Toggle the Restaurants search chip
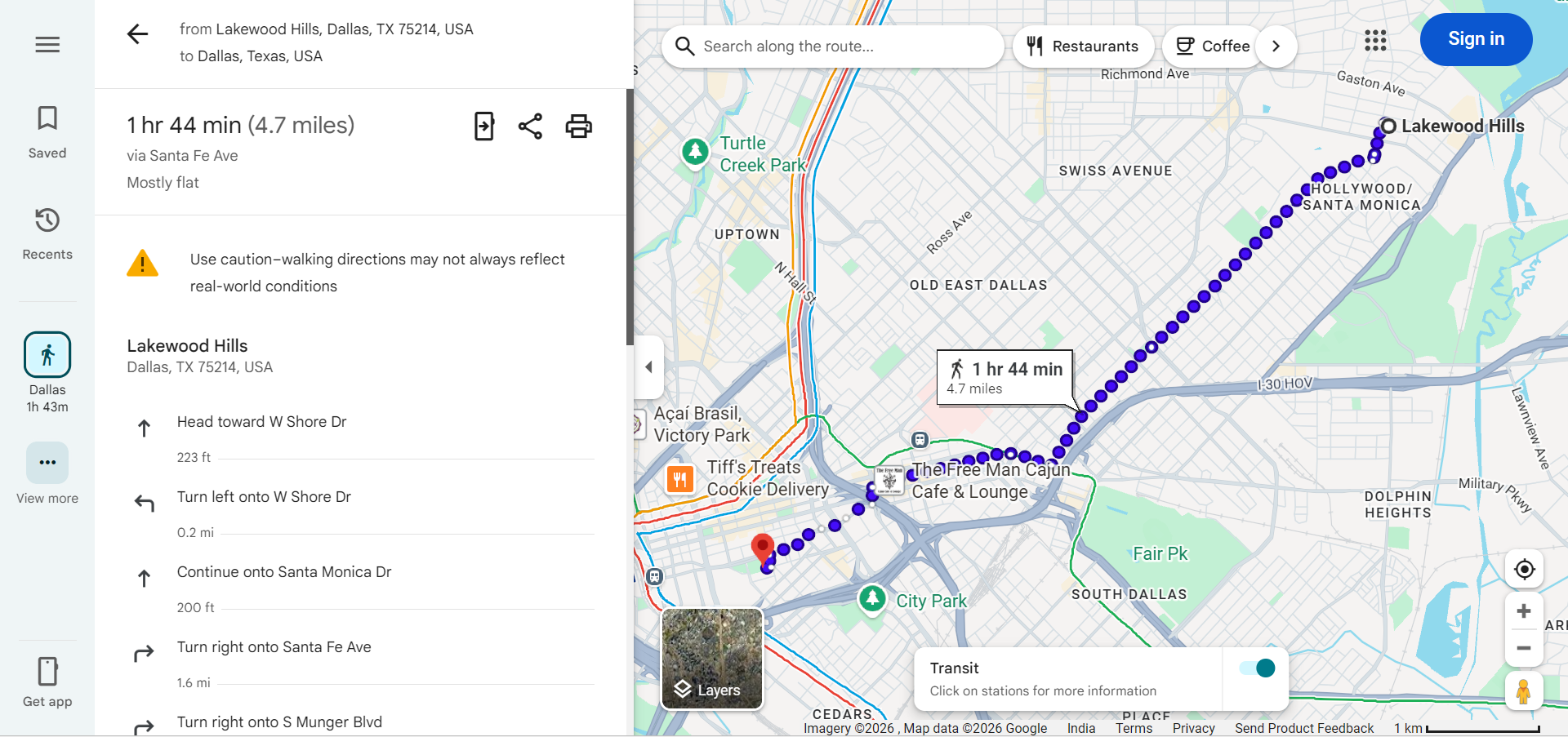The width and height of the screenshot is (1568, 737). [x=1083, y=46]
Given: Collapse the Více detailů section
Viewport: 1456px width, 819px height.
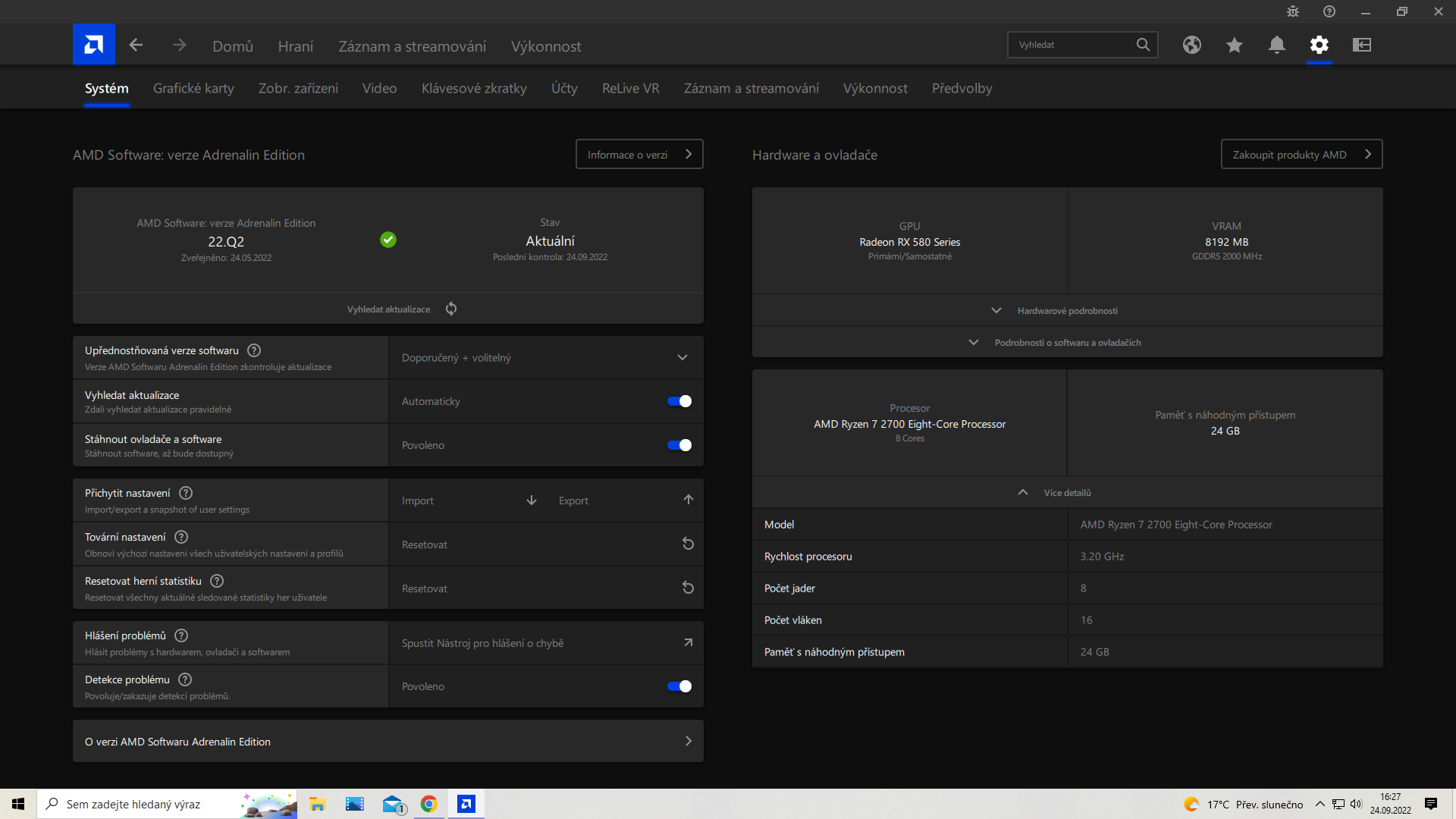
---------------
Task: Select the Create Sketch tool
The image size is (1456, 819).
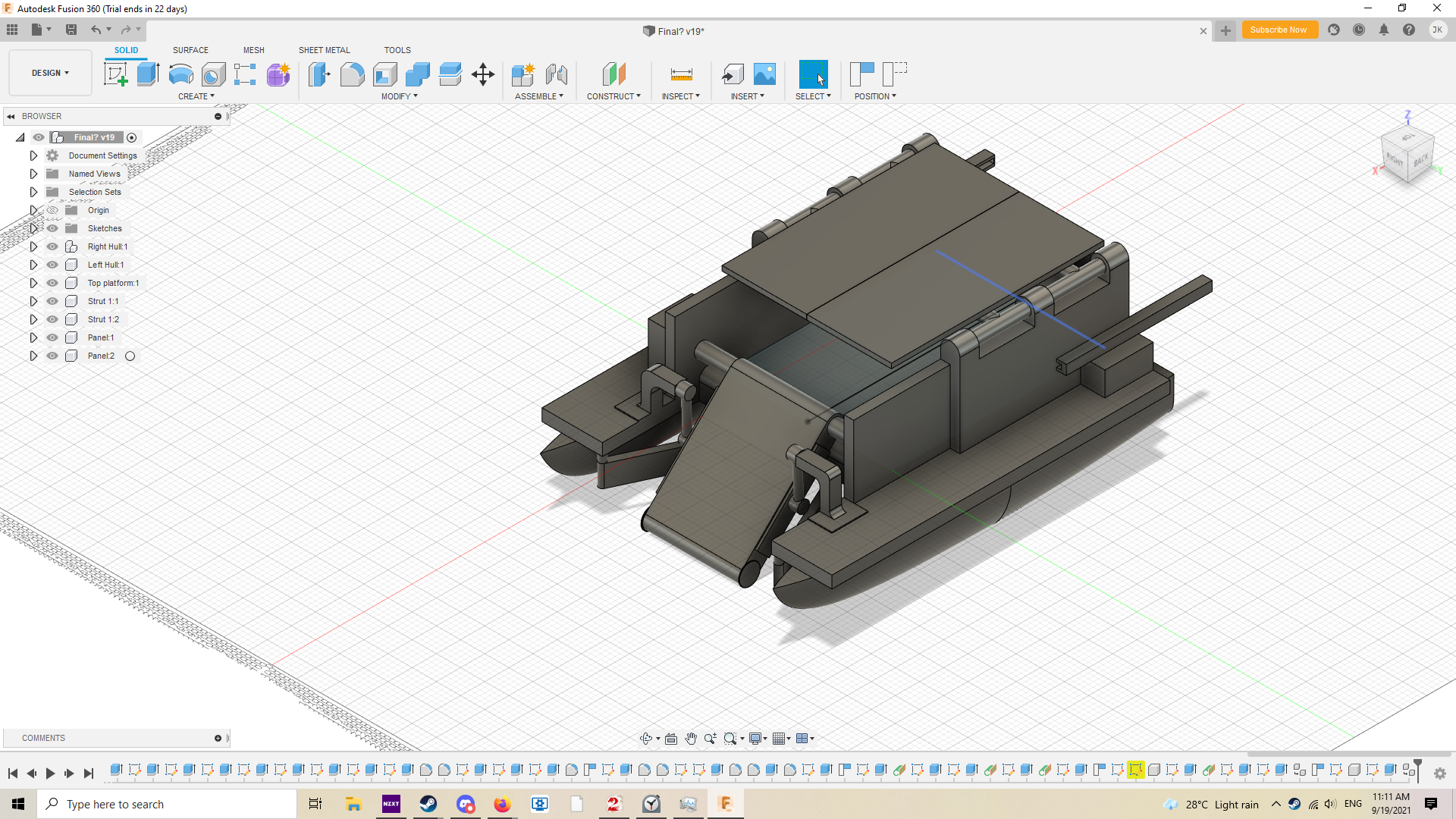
---------------
= Instructions for the task =
Write down exactly the span of lines above from the one containing "Given: Collapse the Více detailů section" to the one containing "Viewport: 1456px width, 819px height.", both ends included.

= Response for this exercise =
Given: Collapse the Více detailů section
Viewport: 1456px width, 819px height.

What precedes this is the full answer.